ACTIVITY: How many of the lines below contain the word "height"? Only the number is wanted.
══ MATERIAL TO PROCESS ══
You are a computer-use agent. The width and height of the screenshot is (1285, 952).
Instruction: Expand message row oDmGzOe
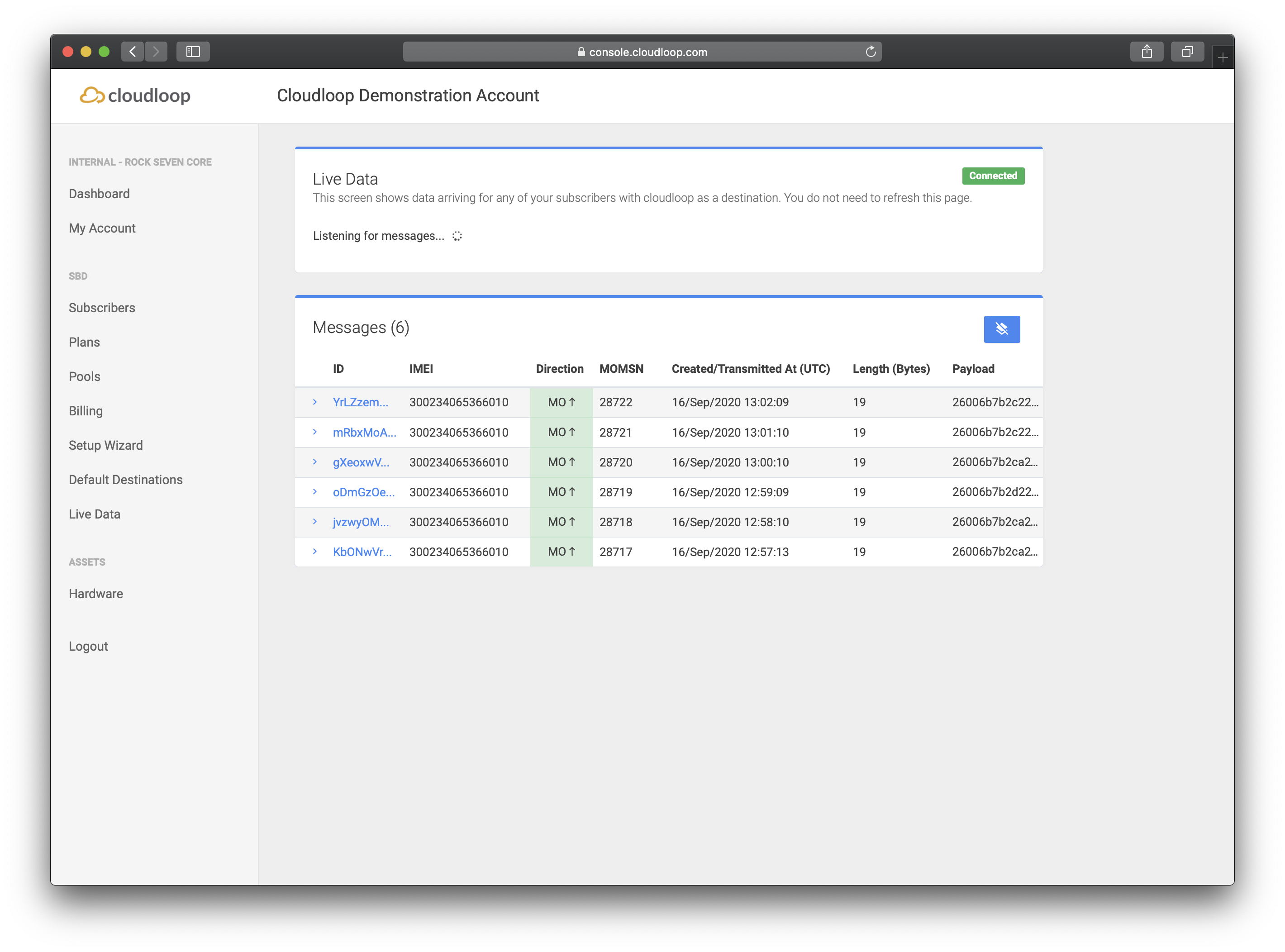pyautogui.click(x=314, y=491)
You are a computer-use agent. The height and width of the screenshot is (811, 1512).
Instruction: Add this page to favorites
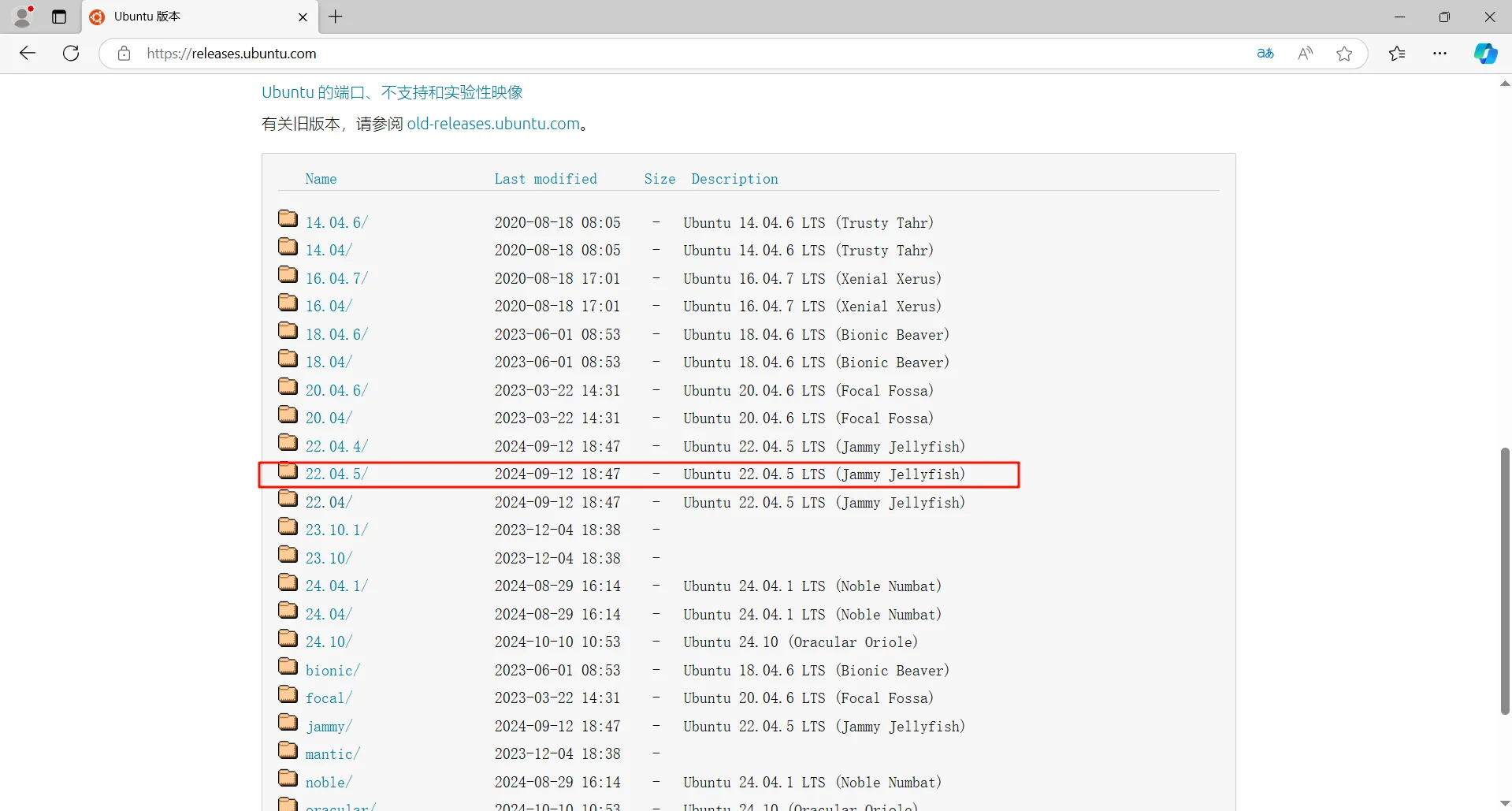point(1344,53)
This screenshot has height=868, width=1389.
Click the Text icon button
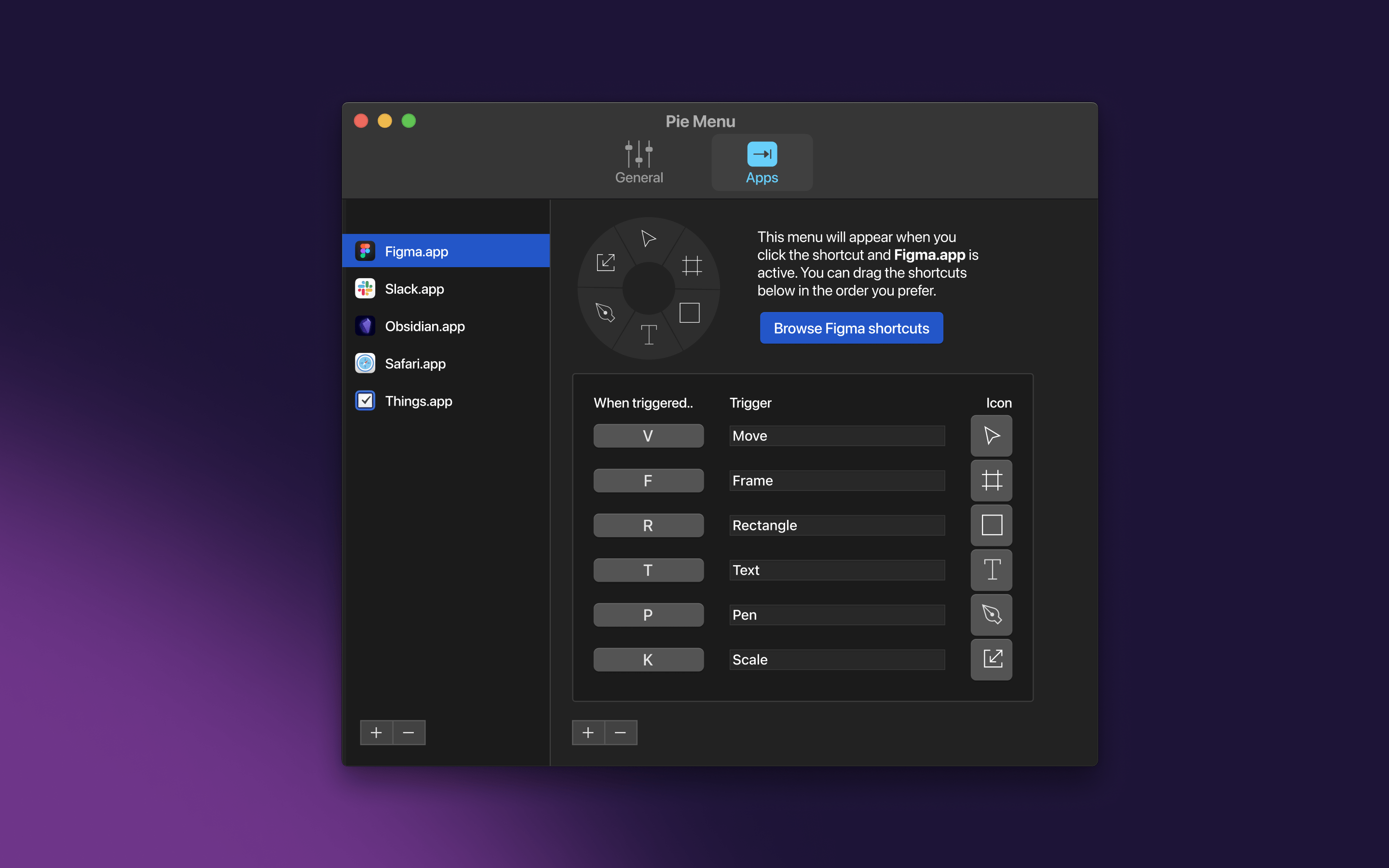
═══
WRITTEN REPLY: 3